After the attack on Pearl Harbor and fearful of facing a domestic insurgency, the U.S. Government rounded up nationals of Japanese, German and Italian descent and placed them in internment camps. Over the course of World War II, nearly 31,300 people resided in these facilities. The material depicted on these pages have been drawn from the War Relocation Authority Collection and includes original art by Japanese-Americans interned in the camps as well as publications on the internment issue.
"Outcasts! The Story of America's Treatment of Her Japanese-American
Minority." Published by the Fellowship of Reconciliation, circa 1944.

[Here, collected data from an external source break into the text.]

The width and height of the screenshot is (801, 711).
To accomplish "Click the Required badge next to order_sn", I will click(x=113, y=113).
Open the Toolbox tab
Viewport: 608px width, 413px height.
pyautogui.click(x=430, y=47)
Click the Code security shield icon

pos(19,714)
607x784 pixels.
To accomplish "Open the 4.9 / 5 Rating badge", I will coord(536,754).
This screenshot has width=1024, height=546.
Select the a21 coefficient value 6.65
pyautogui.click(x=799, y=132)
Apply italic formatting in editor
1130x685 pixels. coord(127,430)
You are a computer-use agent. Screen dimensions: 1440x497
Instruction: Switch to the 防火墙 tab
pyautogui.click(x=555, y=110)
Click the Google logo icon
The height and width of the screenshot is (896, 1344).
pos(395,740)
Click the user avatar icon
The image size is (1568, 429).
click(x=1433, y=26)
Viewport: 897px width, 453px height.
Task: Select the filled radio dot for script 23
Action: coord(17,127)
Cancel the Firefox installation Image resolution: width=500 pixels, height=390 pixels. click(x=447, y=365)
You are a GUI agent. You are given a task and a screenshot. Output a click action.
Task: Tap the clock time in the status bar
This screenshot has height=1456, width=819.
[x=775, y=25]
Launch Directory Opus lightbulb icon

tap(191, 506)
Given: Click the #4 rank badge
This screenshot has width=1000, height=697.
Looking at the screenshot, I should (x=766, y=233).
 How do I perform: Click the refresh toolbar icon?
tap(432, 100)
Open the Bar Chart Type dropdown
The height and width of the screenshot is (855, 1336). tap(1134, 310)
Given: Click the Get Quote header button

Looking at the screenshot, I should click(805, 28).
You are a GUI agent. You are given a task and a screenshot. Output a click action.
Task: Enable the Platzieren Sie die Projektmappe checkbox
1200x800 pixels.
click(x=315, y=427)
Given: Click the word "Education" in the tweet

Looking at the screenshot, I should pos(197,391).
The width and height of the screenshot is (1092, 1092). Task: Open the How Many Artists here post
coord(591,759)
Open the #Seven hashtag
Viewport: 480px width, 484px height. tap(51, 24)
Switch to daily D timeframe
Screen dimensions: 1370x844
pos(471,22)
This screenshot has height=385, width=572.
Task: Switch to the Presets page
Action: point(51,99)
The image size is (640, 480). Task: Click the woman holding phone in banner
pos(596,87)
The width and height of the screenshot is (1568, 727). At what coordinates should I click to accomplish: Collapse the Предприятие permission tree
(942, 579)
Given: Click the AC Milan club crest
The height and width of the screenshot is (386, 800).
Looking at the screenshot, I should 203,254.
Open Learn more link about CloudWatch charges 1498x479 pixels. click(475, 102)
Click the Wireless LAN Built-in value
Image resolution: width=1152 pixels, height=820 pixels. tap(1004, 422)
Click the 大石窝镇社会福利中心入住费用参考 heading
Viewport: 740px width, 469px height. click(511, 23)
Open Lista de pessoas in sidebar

"Without a Country." Published by the Women's International League
for Peace and Freedom, circa 1947. This brochure discusses the difficult position
of Japanese-Americans who were viewed as Japanese in the U.S. and as Americans
"Displaced Japanese-Americans." Published by the American Council on Public Affairs and reprinted from Fortune Magazine, April 1944, under the title, "Issei, Nisei, and Kibei." This booklet attempts to point out the injustice of internment efforts and points out the damage such efforts did to the reputation of the U.S. in Asian countries.
Art work by unidentified Japanese-American internee of Camp Topaz, the Central Utah Relocation Center, where many San Franciso Bay Area residents were incarcerated. Ink wash on rice paper.
Art work by unidentified Japanese-American internee of Camp Topaz. The sketch shows a tall guard tower, surrounded by barbed wire, and guarded by dogs. Ink wash on rice paper.
Painting by Charles Erabu (Suiko) Mikami, Japanese-American internee of Camp Topaz, depicting barracks in winter. Ink wash on rice paper.
Painting by Japanese-American internee of Camp Topaz, depicting barracks in winter. Artist name in lower left corner is difficult to read but may be George Matsusaburo Hibi. Ink wash on rice paper.